▶ [WHAT YOU SHOULD DO] Would you transcribe the listing that follows, character for character, and omit its images?

▶ [SUPPLIED RECORDS]
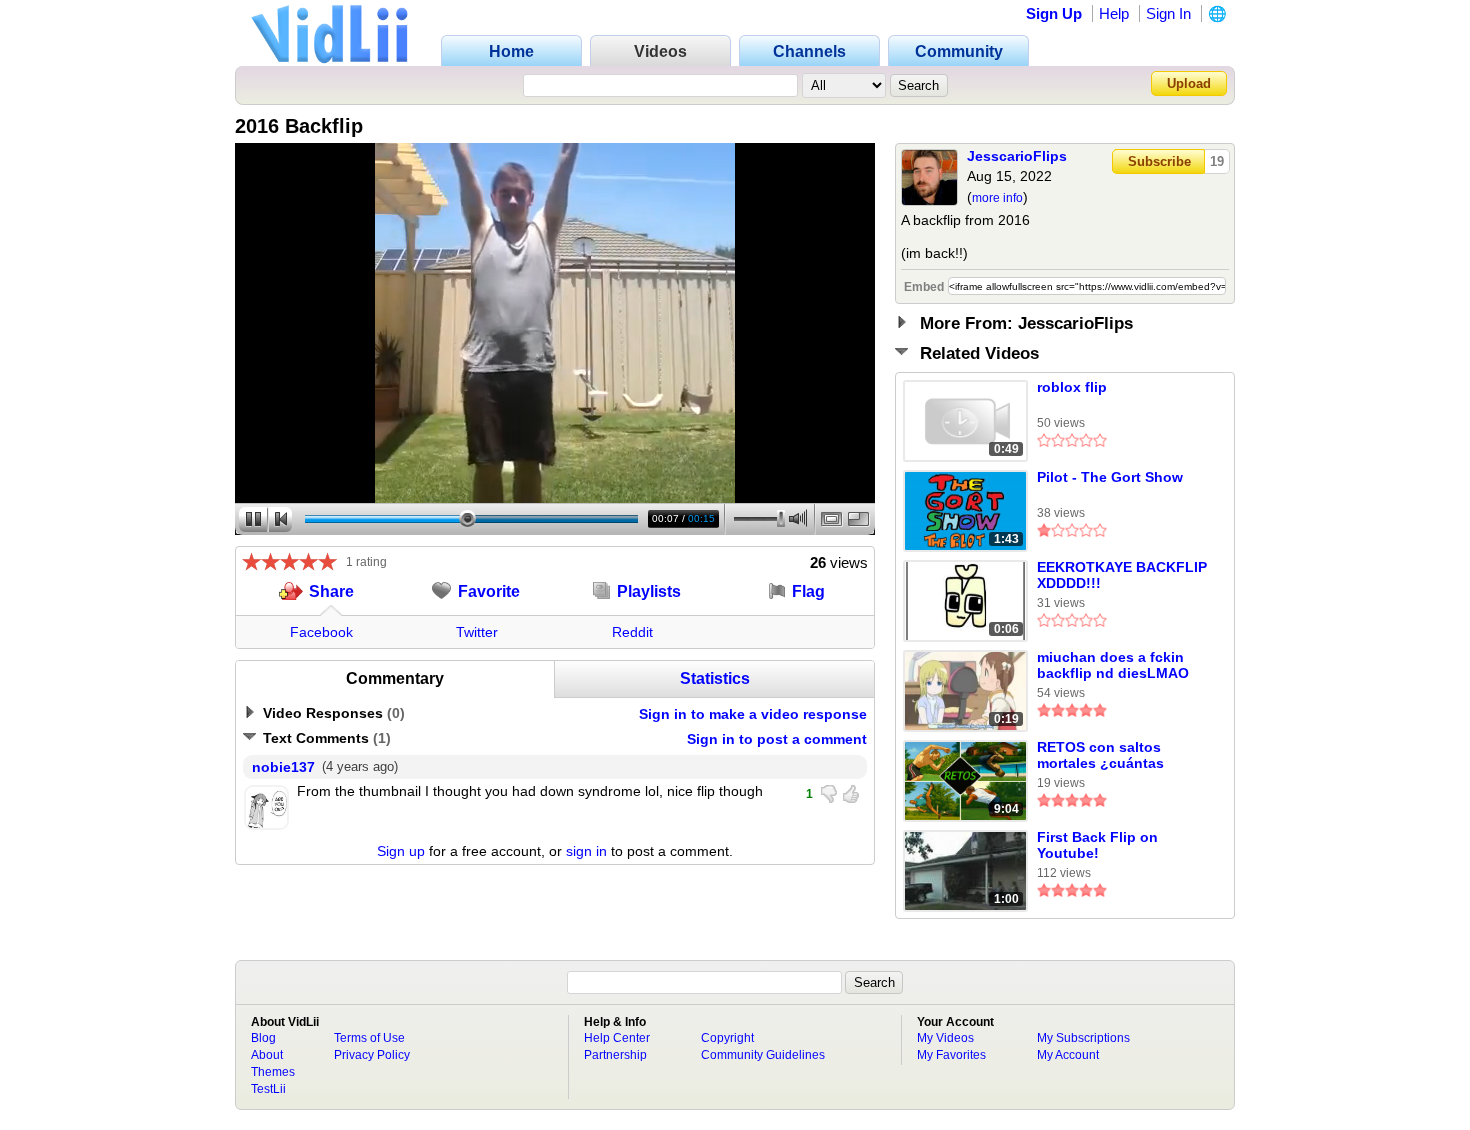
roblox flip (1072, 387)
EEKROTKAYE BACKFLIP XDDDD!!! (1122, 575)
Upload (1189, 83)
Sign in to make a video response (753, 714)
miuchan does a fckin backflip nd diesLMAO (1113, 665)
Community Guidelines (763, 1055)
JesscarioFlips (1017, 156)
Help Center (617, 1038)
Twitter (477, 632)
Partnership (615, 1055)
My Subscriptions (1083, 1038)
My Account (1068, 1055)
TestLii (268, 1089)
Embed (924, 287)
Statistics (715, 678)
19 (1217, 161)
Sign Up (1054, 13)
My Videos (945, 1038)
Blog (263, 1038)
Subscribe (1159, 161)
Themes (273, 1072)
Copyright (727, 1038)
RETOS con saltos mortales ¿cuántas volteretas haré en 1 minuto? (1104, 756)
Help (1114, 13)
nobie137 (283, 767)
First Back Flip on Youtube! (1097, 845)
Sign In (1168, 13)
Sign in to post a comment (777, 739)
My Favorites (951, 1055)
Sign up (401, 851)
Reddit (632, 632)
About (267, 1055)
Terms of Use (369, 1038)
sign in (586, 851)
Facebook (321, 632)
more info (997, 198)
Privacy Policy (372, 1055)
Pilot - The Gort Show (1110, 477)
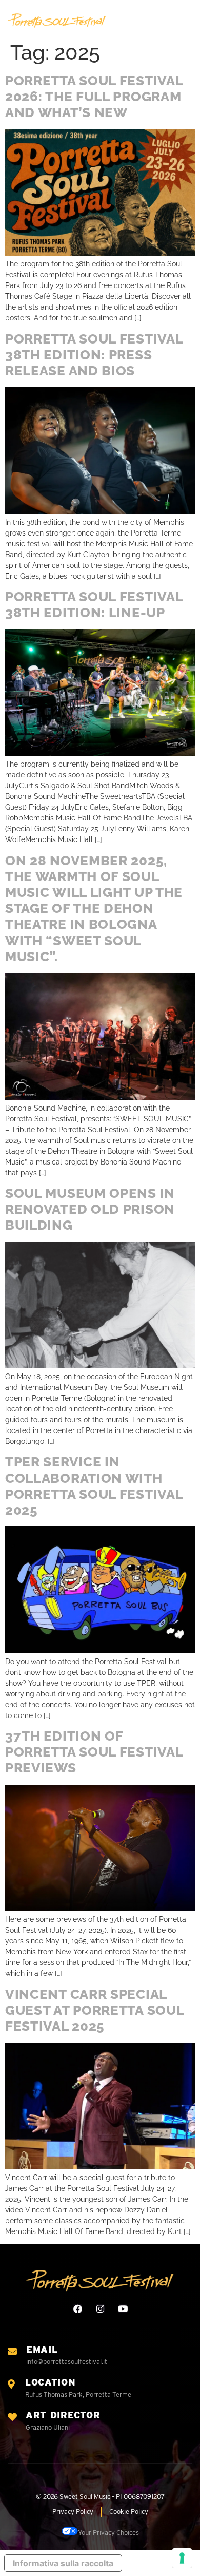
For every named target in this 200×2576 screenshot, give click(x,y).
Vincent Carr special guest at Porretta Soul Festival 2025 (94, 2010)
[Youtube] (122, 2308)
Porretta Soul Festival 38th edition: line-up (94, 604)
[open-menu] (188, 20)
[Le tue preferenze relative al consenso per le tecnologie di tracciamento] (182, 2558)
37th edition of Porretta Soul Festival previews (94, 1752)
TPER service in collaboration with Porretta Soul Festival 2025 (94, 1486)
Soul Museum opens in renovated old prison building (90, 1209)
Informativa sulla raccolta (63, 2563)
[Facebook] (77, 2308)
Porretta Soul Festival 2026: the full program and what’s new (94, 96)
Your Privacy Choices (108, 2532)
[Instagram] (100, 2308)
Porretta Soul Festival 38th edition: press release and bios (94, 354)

▶ [YOUR RESPONSE]
roblox flip (1072, 387)
EEKROTKAYE BACKFLIP XDDDD!!! (1122, 575)
Upload (1189, 83)
Sign in to make a video response (753, 714)
miuchan does a fckin backflip nd diesLMAO (1113, 665)
Community Guidelines (763, 1055)
JesscarioFlips (1017, 156)
Help Center (617, 1038)
Twitter (477, 632)
Partnership (615, 1055)
My Subscriptions (1083, 1038)
My Account (1068, 1055)
TestLii (268, 1089)
Embed (924, 287)
Statistics (715, 678)
19 (1217, 161)
Sign Up (1054, 13)
My Videos (945, 1038)
Blog (263, 1038)
Subscribe (1159, 161)
Themes (273, 1072)
Copyright (727, 1038)
RETOS con saltos mortales ¿cuántas volteretas haré en 1 minuto? (1104, 756)
Help (1114, 13)
nobie137 (283, 767)
First Back Flip on Youtube! (1097, 845)
Sign In (1168, 13)
Sign in to post a comment (777, 739)
My Favorites (951, 1055)
Sign up (401, 851)
Reddit (632, 632)
About (267, 1055)
Terms of Use (369, 1038)
sign in (586, 851)
Facebook (321, 632)
more info (997, 198)
Privacy Policy (372, 1055)
Pilot - The Gort Show (1110, 477)
For every named target in this 200×2576 screenshot, give click(x,y).
Vincent Carr special guest at Porretta Soul Festival 2025 (94, 2010)
[Youtube] (122, 2308)
Porretta Soul Festival 38th edition: line-up (94, 604)
[open-menu] (188, 20)
[Le tue preferenze relative al consenso per le tecnologie di tracciamento] (182, 2558)
37th edition of Porretta Soul Festival previews (94, 1752)
TPER service in collaboration with Porretta Soul Festival 2025 (94, 1486)
Soul Museum opens in renovated old prison building (90, 1209)
Informativa sulla raccolta (63, 2563)
[Facebook] (77, 2308)
Porretta Soul Festival 2026: the full program and what’s new (94, 96)
Your Privacy Choices (108, 2532)
[Instagram] (100, 2308)
Porretta Soul Festival 38th edition: press release and bios (94, 354)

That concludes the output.